* RECORDS FOR PROCESSING:
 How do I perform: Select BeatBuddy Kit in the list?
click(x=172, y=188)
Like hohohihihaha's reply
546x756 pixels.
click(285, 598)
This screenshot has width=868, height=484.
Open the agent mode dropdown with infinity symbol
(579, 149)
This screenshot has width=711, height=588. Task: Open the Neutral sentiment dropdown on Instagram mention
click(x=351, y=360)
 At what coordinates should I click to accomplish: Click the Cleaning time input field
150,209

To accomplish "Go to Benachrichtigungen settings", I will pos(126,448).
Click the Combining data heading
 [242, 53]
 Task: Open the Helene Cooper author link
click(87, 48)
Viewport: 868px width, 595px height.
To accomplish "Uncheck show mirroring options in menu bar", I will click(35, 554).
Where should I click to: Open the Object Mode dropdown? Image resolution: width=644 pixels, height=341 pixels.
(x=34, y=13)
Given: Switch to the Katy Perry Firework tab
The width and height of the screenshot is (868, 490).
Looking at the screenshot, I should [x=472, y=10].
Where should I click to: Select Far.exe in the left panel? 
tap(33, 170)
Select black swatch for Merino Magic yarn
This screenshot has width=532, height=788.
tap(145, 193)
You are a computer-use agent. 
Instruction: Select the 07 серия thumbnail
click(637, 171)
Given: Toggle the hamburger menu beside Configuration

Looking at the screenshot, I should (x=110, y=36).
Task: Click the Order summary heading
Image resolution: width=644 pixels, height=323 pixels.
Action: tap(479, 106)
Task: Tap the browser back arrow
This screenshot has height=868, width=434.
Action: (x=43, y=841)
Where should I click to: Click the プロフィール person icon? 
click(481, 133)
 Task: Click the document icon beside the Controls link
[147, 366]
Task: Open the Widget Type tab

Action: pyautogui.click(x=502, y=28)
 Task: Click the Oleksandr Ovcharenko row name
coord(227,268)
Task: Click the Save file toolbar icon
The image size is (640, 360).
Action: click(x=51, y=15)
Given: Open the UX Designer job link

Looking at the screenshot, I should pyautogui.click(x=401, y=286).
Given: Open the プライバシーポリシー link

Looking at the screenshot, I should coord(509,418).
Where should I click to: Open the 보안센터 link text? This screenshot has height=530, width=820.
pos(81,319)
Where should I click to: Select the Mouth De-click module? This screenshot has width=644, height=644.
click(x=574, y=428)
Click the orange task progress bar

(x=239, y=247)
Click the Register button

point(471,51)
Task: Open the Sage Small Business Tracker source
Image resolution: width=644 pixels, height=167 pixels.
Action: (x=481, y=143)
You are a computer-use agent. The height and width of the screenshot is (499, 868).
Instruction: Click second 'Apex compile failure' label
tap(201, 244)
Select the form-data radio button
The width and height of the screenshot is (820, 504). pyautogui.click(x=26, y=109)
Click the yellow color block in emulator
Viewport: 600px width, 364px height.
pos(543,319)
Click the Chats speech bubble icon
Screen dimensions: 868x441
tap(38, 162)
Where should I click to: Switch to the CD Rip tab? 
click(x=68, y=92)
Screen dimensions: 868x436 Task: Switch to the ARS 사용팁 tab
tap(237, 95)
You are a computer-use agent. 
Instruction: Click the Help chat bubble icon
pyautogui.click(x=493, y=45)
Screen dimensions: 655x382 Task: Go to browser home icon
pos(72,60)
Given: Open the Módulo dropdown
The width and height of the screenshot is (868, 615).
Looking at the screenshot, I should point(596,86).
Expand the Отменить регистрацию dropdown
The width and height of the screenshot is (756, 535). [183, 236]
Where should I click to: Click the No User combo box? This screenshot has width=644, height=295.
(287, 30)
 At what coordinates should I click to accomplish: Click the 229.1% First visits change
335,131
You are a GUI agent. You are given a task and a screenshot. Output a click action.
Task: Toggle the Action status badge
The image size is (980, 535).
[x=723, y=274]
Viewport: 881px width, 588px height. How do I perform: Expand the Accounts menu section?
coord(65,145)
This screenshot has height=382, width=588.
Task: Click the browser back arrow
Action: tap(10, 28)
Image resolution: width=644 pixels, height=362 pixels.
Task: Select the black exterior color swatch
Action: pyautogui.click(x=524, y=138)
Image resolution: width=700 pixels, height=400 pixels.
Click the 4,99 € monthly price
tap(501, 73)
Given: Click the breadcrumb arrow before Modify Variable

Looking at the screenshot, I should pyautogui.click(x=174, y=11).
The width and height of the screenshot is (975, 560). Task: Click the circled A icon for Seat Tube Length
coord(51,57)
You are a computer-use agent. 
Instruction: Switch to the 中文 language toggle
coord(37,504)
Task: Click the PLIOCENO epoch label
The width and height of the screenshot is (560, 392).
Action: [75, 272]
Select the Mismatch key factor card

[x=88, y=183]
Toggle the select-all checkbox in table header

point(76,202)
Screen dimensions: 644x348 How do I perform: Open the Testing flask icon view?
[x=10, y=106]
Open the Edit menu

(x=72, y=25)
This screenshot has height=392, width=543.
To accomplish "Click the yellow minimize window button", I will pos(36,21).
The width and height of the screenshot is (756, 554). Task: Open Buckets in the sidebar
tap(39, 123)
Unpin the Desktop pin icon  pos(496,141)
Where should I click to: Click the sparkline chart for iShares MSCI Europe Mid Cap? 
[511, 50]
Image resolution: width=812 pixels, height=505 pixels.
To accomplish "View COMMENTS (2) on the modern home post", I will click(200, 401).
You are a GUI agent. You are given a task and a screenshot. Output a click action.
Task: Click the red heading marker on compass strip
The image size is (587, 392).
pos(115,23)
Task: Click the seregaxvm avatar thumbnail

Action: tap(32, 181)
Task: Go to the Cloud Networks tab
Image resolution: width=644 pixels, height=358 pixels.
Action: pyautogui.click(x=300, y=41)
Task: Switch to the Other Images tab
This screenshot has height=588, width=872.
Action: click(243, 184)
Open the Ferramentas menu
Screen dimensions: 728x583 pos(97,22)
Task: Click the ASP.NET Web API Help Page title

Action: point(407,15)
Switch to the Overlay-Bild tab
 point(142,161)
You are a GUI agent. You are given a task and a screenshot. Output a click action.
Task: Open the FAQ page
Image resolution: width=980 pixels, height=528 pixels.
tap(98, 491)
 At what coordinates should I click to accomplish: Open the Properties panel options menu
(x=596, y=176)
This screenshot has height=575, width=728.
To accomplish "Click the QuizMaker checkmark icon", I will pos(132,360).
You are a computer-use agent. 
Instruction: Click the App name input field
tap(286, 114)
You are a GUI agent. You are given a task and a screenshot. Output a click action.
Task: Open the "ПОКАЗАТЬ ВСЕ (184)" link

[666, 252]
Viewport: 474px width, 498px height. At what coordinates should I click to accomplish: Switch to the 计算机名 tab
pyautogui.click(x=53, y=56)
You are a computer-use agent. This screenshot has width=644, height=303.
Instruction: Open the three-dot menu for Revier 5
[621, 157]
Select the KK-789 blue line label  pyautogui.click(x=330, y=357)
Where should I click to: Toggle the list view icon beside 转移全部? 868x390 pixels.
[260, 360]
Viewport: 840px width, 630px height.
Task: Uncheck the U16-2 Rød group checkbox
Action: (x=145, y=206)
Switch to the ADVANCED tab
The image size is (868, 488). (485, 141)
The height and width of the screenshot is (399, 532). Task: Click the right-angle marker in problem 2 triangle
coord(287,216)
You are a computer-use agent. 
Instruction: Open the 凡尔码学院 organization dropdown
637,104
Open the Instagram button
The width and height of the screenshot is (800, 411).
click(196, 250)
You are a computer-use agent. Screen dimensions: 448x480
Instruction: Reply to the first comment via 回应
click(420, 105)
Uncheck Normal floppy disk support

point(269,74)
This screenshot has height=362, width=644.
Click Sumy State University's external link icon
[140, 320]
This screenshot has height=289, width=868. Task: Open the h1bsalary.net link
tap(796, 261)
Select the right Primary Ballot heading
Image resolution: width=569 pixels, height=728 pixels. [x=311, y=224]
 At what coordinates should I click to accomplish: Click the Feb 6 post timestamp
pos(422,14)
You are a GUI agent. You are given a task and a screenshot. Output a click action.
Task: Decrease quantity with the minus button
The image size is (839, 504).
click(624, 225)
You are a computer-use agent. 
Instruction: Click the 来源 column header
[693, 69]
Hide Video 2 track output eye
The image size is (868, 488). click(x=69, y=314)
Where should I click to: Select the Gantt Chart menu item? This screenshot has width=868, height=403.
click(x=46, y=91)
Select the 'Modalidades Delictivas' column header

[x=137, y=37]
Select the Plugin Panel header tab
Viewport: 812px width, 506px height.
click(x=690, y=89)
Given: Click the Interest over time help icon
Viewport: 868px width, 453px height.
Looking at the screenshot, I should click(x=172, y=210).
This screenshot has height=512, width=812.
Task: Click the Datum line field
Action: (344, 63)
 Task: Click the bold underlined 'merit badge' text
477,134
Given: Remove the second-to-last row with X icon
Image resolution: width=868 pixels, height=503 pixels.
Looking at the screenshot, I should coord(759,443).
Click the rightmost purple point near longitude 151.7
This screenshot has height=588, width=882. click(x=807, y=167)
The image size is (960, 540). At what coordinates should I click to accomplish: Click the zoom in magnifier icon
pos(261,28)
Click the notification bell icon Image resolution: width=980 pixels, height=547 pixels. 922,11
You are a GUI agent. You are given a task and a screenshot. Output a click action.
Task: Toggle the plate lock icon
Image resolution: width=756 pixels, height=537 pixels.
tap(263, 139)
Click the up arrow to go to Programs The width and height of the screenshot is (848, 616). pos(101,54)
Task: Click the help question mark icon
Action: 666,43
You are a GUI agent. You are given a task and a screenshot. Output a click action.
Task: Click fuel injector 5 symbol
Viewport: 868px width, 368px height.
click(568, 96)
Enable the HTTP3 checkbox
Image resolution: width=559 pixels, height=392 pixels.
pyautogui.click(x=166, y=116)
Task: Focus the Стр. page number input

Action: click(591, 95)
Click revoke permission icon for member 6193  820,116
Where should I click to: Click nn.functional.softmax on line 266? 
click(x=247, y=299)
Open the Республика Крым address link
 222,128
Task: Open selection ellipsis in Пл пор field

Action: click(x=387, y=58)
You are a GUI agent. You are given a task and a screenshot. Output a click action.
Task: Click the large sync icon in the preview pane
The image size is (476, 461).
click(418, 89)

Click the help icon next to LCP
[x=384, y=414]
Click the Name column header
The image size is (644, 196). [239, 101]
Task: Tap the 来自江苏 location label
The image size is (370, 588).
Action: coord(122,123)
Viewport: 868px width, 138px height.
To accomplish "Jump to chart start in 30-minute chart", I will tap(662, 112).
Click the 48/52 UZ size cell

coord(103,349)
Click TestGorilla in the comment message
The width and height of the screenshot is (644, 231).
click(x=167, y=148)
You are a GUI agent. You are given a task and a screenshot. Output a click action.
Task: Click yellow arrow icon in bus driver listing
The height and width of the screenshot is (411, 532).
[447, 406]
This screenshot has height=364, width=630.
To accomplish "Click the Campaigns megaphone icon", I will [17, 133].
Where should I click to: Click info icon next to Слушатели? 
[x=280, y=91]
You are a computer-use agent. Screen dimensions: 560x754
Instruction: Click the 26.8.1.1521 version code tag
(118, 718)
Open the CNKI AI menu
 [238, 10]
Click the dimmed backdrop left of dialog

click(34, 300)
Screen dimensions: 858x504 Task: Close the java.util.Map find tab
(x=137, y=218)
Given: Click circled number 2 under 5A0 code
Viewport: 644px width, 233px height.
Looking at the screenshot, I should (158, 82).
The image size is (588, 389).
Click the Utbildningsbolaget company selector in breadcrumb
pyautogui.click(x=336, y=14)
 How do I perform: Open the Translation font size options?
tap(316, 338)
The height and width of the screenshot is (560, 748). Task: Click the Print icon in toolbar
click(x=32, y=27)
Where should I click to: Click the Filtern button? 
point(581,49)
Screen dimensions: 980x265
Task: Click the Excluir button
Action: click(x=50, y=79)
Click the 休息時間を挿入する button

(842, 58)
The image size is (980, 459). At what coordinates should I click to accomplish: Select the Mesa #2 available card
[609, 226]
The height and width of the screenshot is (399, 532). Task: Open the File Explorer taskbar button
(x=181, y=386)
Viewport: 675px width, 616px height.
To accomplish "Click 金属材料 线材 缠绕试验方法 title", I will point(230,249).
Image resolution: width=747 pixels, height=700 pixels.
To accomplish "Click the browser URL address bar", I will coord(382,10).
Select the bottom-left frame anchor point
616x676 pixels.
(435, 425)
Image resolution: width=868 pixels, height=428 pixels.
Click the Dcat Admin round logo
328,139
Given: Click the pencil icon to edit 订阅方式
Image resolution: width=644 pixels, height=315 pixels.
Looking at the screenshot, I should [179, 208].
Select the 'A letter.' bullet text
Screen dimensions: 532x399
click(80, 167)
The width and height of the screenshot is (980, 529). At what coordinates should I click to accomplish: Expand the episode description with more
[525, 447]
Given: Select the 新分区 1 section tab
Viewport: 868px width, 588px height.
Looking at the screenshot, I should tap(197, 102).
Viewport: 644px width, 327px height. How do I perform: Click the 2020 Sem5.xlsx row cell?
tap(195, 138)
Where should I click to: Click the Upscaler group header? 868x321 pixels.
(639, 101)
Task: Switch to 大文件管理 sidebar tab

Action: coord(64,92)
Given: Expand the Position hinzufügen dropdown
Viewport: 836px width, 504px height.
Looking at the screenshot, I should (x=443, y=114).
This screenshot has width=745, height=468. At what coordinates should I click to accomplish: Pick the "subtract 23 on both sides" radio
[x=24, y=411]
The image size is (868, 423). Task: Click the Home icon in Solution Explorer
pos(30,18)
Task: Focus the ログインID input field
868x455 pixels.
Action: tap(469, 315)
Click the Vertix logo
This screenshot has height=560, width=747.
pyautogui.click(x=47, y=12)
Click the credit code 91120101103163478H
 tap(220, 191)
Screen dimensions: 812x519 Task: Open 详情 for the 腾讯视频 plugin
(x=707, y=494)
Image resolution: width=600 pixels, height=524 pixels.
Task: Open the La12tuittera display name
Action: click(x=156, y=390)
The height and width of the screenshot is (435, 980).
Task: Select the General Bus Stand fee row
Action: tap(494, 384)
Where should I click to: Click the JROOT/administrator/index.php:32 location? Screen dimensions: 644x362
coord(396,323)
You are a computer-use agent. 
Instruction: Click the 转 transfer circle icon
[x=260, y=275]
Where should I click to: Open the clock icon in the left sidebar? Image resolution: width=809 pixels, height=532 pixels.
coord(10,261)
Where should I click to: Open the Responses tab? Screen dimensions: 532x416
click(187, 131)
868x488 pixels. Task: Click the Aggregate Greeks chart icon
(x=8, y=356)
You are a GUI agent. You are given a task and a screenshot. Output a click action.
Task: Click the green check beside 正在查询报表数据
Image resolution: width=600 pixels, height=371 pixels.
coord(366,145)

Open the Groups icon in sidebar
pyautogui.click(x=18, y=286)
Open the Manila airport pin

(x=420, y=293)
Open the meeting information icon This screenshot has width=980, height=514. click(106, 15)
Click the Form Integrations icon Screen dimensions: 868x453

* EXERCISE OBJECTIVE: Can you turn the lines of the records above, starting at the line containing "The image size is (960, 540)." and ending at the line containing "Action: click(x=387, y=58)", into a numbered list with the blank lines left out?

* ANSWER:
1. The image size is (960, 540). At what coordinates should I click to accomplish: Click the zoom in magnifier icon
2. pos(261,28)
3. Click the notification bell icon Image resolution: width=980 pixels, height=547 pixels. 922,11
4. You are a GUI agent. You are given a task and a screenshot. Output a click action.
5. Task: Toggle the plate lock icon
6. Image resolution: width=756 pixels, height=537 pixels.
7. tap(263, 139)
8. Click the up arrow to go to Programs The width and height of the screenshot is (848, 616). pos(101,54)
9. Task: Click the help question mark icon
10. Action: 666,43
11. You are a GUI agent. You are given a task and a screenshot. Output a click action.
12. Task: Click fuel injector 5 symbol
13. Viewport: 868px width, 368px height.
14. click(568, 96)
15. Enable the HTTP3 checkbox
16. Image resolution: width=559 pixels, height=392 pixels.
17. pyautogui.click(x=166, y=116)
18. Task: Focus the Стр. page number input
19. Action: click(591, 95)
20. Click revoke permission icon for member 6193  820,116
21. Where should I click to: Click nn.functional.softmax on line 266? 
22. click(x=247, y=299)
23. Open the Республика Крым address link
24.  222,128
25. Task: Open selection ellipsis in Пл пор field
26. Action: click(x=387, y=58)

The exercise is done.